(WHAT TO WORK ON):
1. List the names of all the characters that have their own card in the role-playing game write-up below.
2. According to the role-playing game write-up below, what two attributes did each character have?
3. Reproduce the passage of the role-playing game write-up below that opens with the words containing "Health: Very small" and closes with "for its purpose.".

A while ago here I described my experiments in running radically stripped-down pen-and-paper role-playing games for nieces and nephews. (Take-home message: pets must not die.) This was apparently one of the pebbles that eventually led to the mighty avalanche of AIMHack. Here's an update that might add a useful twist. This summer's game was:

 

Zombie Apocalypse: Hundred Acre Wood

 

Let me admit right away that there wasn't really anything more to it than the premise. On the other hand, that was its beauty. The game almost played itself. It could have been much more elaborate. But there was a zombie heffalump, and my 73-year-old Mom came through for the win.

 

The rules consisted solely of the character cards. Each character had two attributes: Health and Brain. These were really just flavor text. Oh well. Each character had one special power, and these were the game.

 

Winnie-The-Pooh

Health: Stout

Brain: Very little

Special power: "Many a bear ..."

Once during the game, you may declare, "Many a bear would not have thought to bring along a X", for pretty much any value of X. Add it to your inventory.

 

Piglet

Health: Very small animal

Brain: Acutely aware of danger

Special power: Trespassers Will

Once during the game, you may recite pretty much any procedure for accomplishing pretty much anything, and declare that it is what your Grandfather Trespassers William used to do. It will prove to be effective for its purpose.

 

Owl

Health: Fussy

Brain: Can spell Tuesday

Special power: Necessary dorsal muscles

Once during the game, you can fly while carrying pretty much anything, at least for a short distance.

 

Rabbit

Health: Runs fast

Brain: Clever

Special power: Captainish day

Once during the game, you may explain a plan. As long as it involves every single player character, and you explain it in detail, it will work.

 

Kanga

Health: Motherly

Brain: Can count pieces of soap

Special power: "Roo, dear!"

Once during the game, if Roo is in danger, you can do pretty much anything.

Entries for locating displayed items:
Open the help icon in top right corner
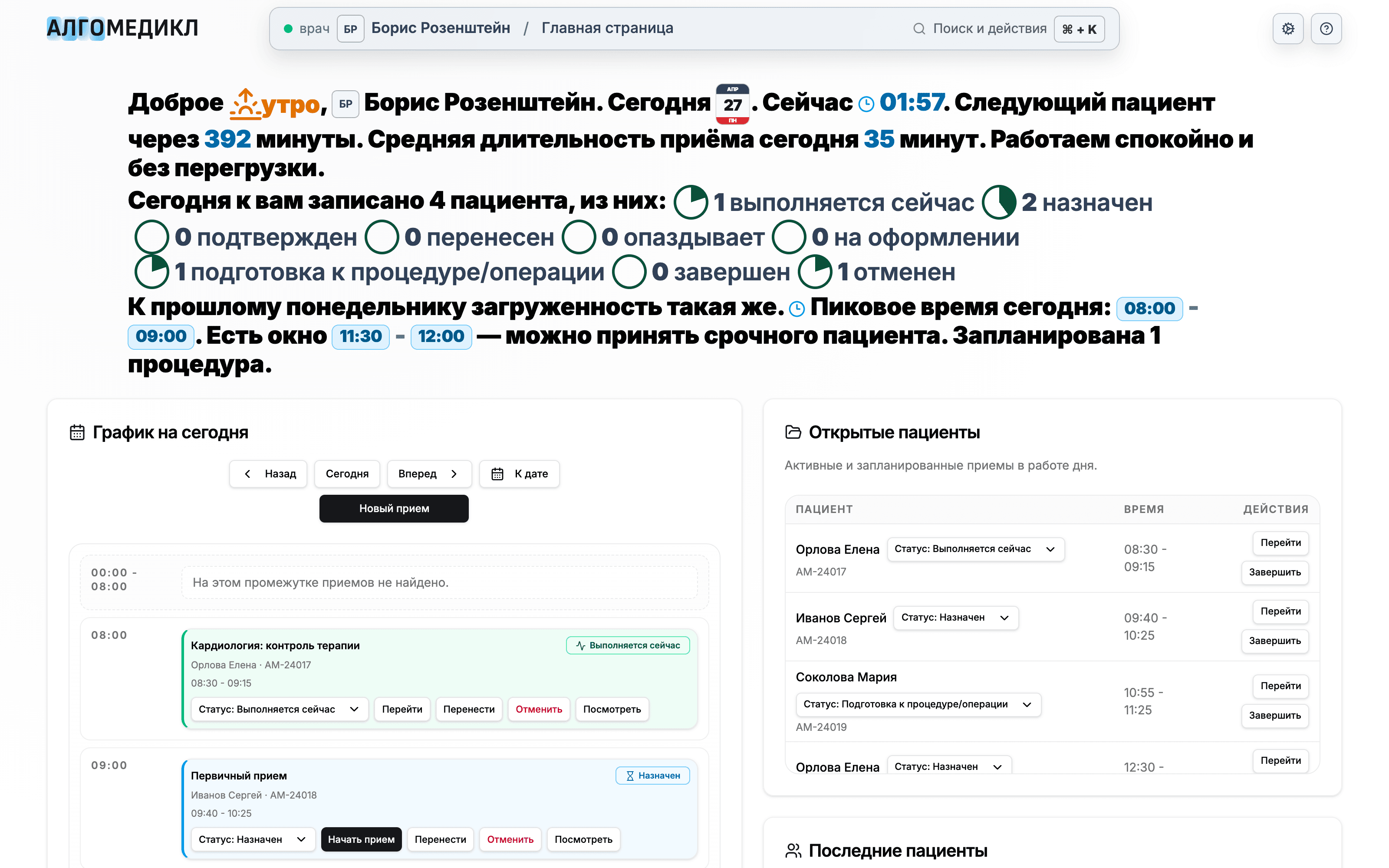Screen dimensions: 1389x868 [1326, 28]
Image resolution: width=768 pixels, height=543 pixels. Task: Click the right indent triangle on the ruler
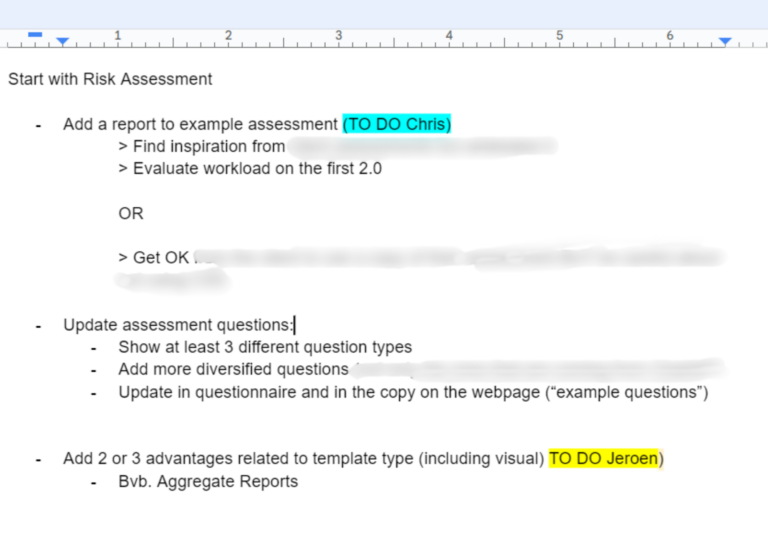[x=725, y=42]
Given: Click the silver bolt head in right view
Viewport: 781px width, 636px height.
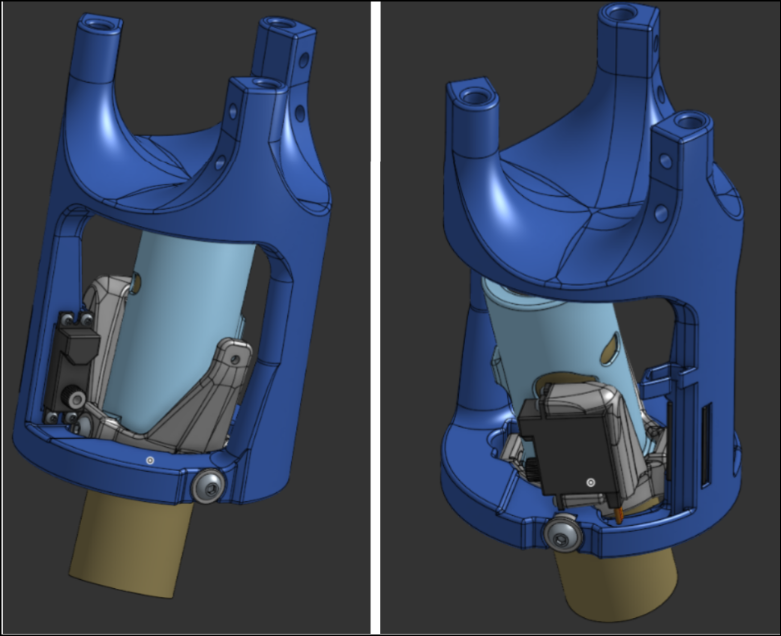Looking at the screenshot, I should [560, 537].
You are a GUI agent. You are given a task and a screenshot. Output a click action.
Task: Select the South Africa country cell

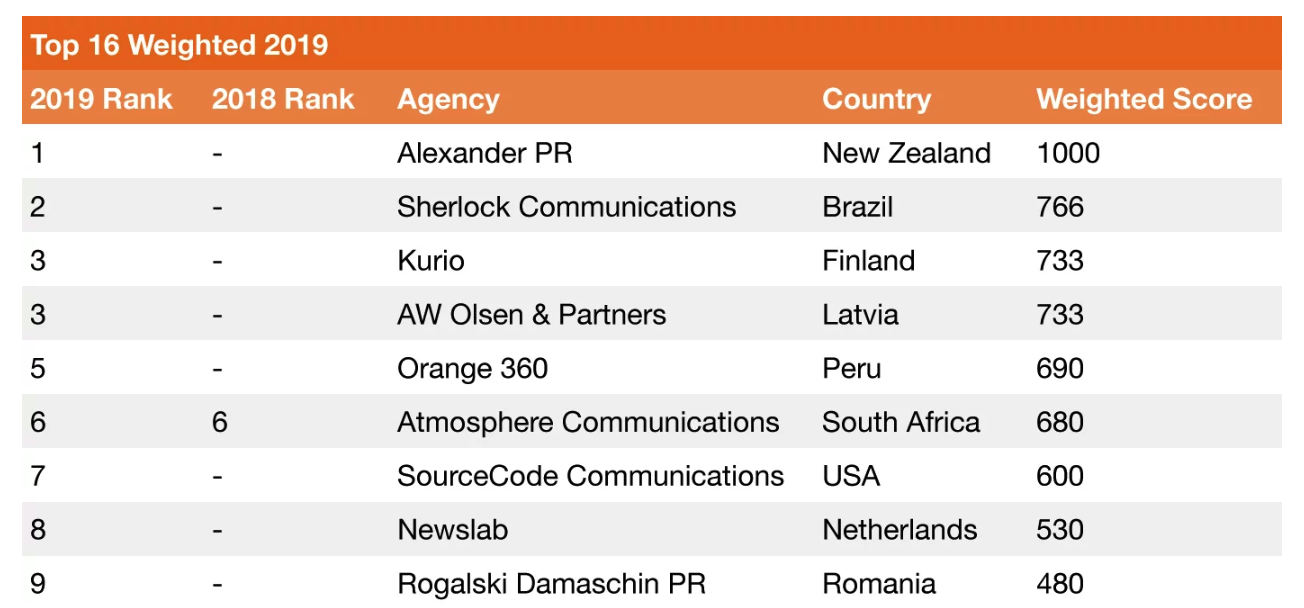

(FINAL RESULTS):
1. Winnie-The-Pooh, Piglet, Owl, Rabbit, Kanga

2. Health and Brain.

3.
Health: Very small animal

Brain: Acutely aware of danger

Special power: Trespassers Will

Once during the game, you may recite pretty much any procedure for accomplishing pretty much anything, and declare that it is what your Grandfather Trespassers William used to do. It will prove to be effective for its purpose.